All these symptoms may also be found in bulimia, another severe eating disorder, but the difference is that bulimia is always associated with compensatory behaviors. This may be vomiting, using a laxative, fasting (not eating anything for more than 24 hours), excessive exercising and other inappropriate ways to avoid become overweight. People with a binge-eating disorder do not purge their body of excesses calories, and in the meantime they can consume from 10000 to 20000 calories throughout a day, that is why most of them are obese (have more than 20 percent above a healthy body weight).

Obesity may complicate such severe diseases as diabetes, high blood pressure, heart disease, atherosclerosis, gallbladder disease, and particular types of cancer. Also binge eating provokes psychological problems. These people have permanent feeling of embarrassment, guiltiness, shame, and have no self-confidence. In most cases people with a binge eating disorder cannot solve their problem by themselves and need a professional treatment.

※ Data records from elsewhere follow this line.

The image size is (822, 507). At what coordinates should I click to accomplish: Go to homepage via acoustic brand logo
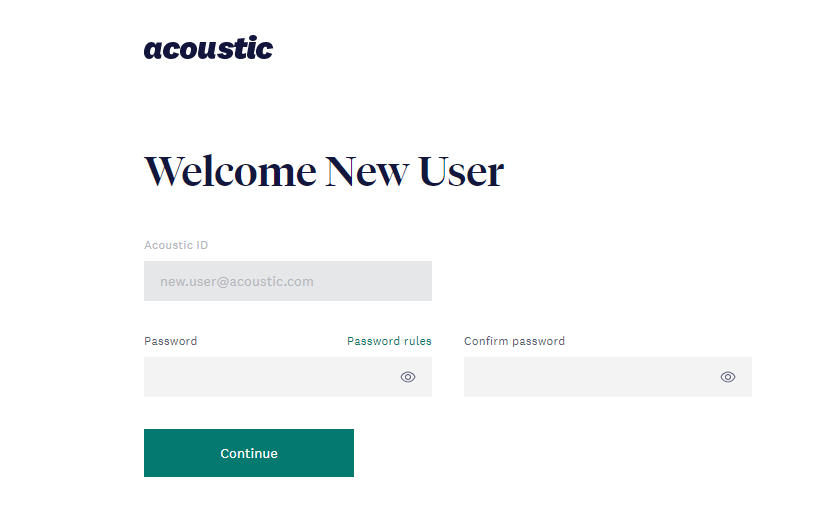click(x=209, y=48)
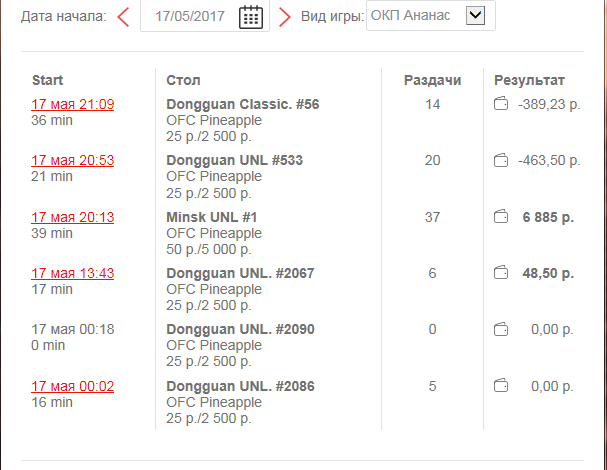607x470 pixels.
Task: Expand the ОКП Ананас game type dropdown
Action: click(x=430, y=15)
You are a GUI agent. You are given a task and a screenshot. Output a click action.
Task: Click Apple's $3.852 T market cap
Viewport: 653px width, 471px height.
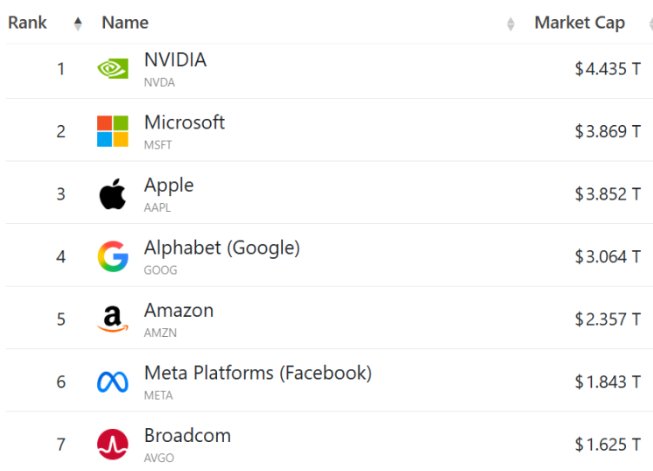click(x=607, y=194)
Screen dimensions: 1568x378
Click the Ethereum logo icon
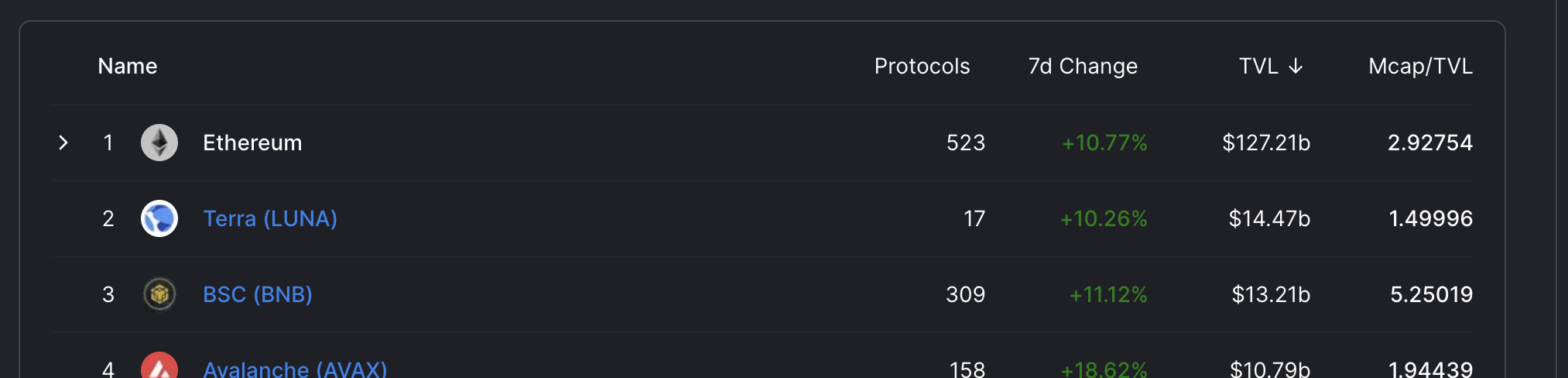pyautogui.click(x=159, y=143)
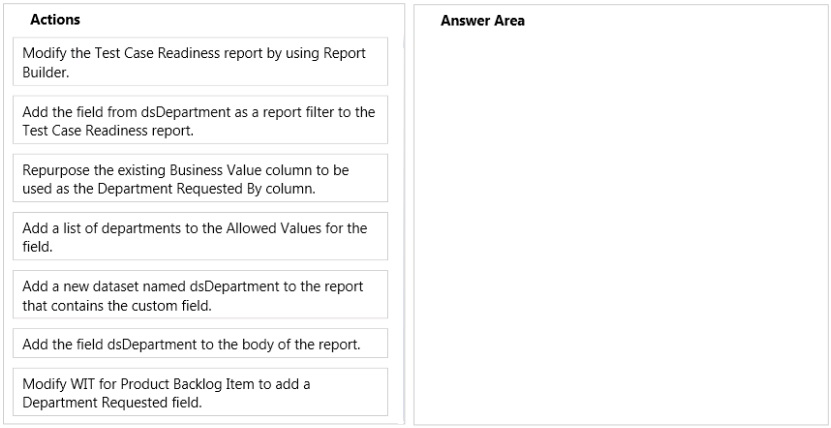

Initially if a patient can abstain from eating trigger foods it is very useful. However, the most effective binge eating solution is cognitive-behavioral therapy, interpersonal psychotherapy, and treatment with medication, self-help groups and others. The type of treatment is determined for each patient individually. But there is a binge eating solution that can be useful to any of them. First of all, patients are recommended to learn to express their feelings (both good and bad feelings) because their suppression may be one of provocative factors for a binge eating episode. A patient cannot abstain from eating trigger foods if they cannot learn to suppress the desire to eat.

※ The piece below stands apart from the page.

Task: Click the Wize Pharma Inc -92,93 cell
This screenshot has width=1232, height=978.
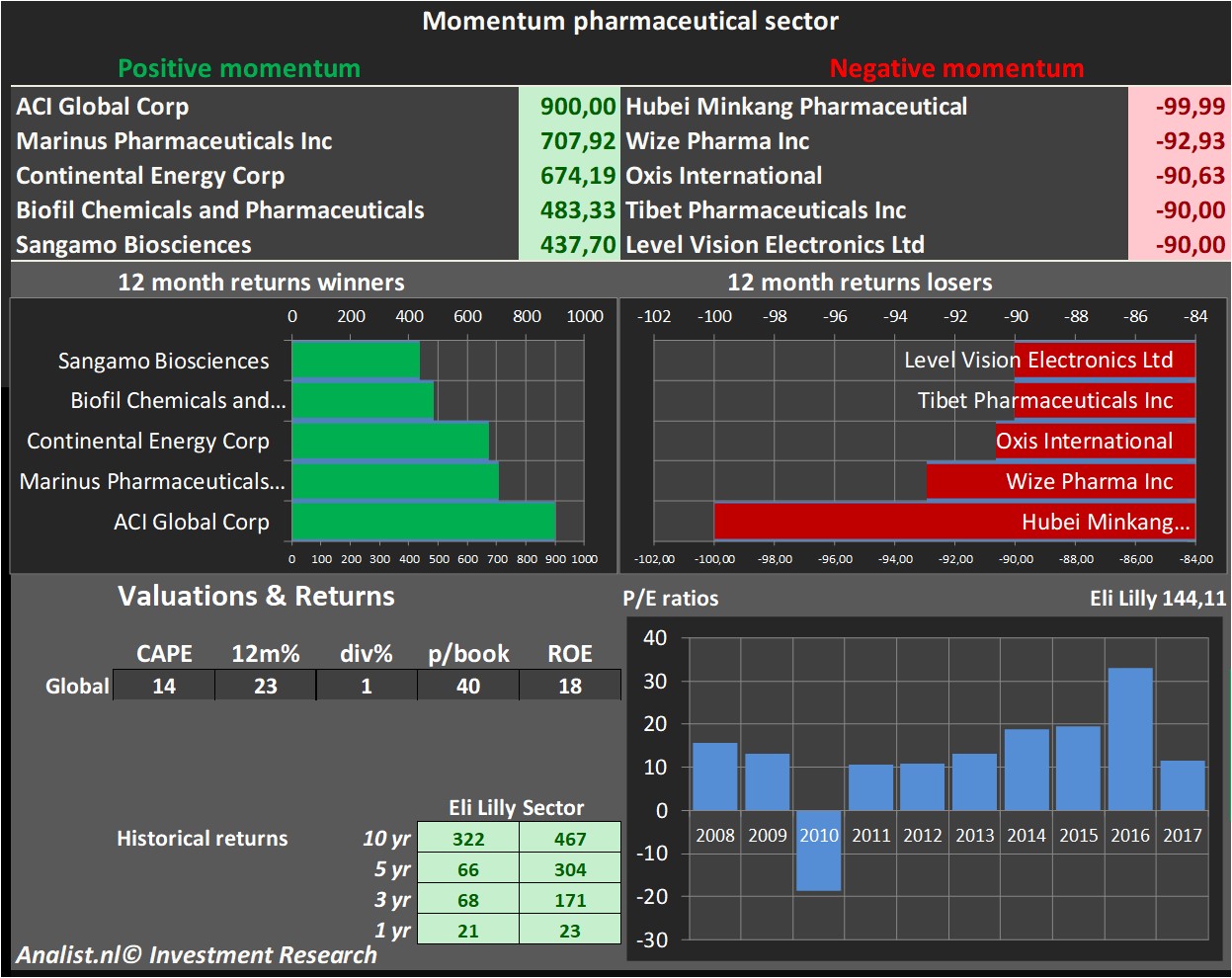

This seems like an easy-to-follow binge eating solution: identifying and abstaining from trigger foods. But the more effective binge eating solution lies in identifying the emotional and psychological consequences that motivate an individual to eat.

The patient must clearly understand that his inappropriate appetite has nothing to do with real hunger and must learn to differentiate these feelings. An efficient binge eating solution can be maintaining a food diary. The patient should write down every aliment consumed in a given period of time and try to identify trigger products (the specific food that may provoke binge-eating episodes), and food that he prefers to eat during binge eating. The patient must abstant from eating trigger foods and avoid keeping them in the house. It is also important to eat only at established meals times and avoid fad or very restrictive diets as they may aggravate binge eating. Only by learning to identify trigger products can a patient actively begin to abstain from them.

Psychotherapy helps patients discover and admit their emotional problems and solve them. It is important to have self-confidence, as negative emotions such as stress, fear, and shame can act like trigger factors. Although binge eating disorder is a newly recognized condition, health care professionals have established a binge eating solution that can help affected people return to a normal life.